Telefonica SA (TEF) may cut its workforce in Spain by about 20 percent within the next three years as the country’s former phone monopoly targets growth in Latin America to make up for declining sales in its home market.
Telefonica, which employs about 35,000 people in Spain, faces a “difficult” macro-economic environment and “increased competitive pressure,” the company said in a presentation on its website today. Madrid-based Telefonica, which is cutting 6 percent of management positions, said it will link pay and benefits more to employees’ productivity rather than the consumer price index…READ MORE.
My Take: No one likes to hear about potential layoffs. Heck, in 2009 I was laid off after the FDIC shutdown the bank I worked for and sold our assets off to another regional west coast bank. Yet, I think Telefonica is doing the right thing as a company. This news story tells me they are committed to their dividend distribution (and growth) and understand that their future potential rests in the lands of South and Central America.

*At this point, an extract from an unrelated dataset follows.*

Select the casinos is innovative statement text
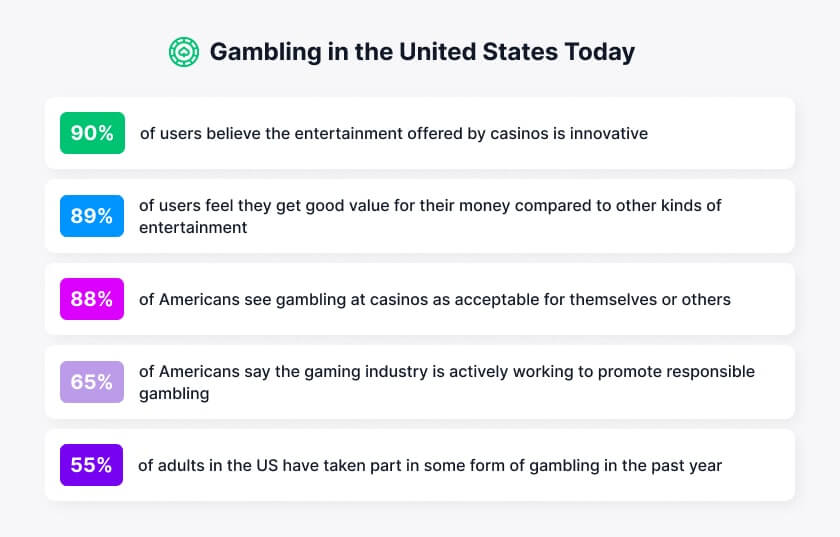Image resolution: width=840 pixels, height=537 pixels. pos(394,133)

The bottom line is that a company can have a great product/service, but without good management they are either doomed or stuck in the land of mediocrity. The story above does not paint such a picture in my mind. Whether they cut the full 20% or not is not all that important to me. The important thing is that management carries this through and implements their strategic initiatives.
I would watch TEF for stock price weakness. Buy on the dips wouldn’t be a bad strategy. Again, research is key.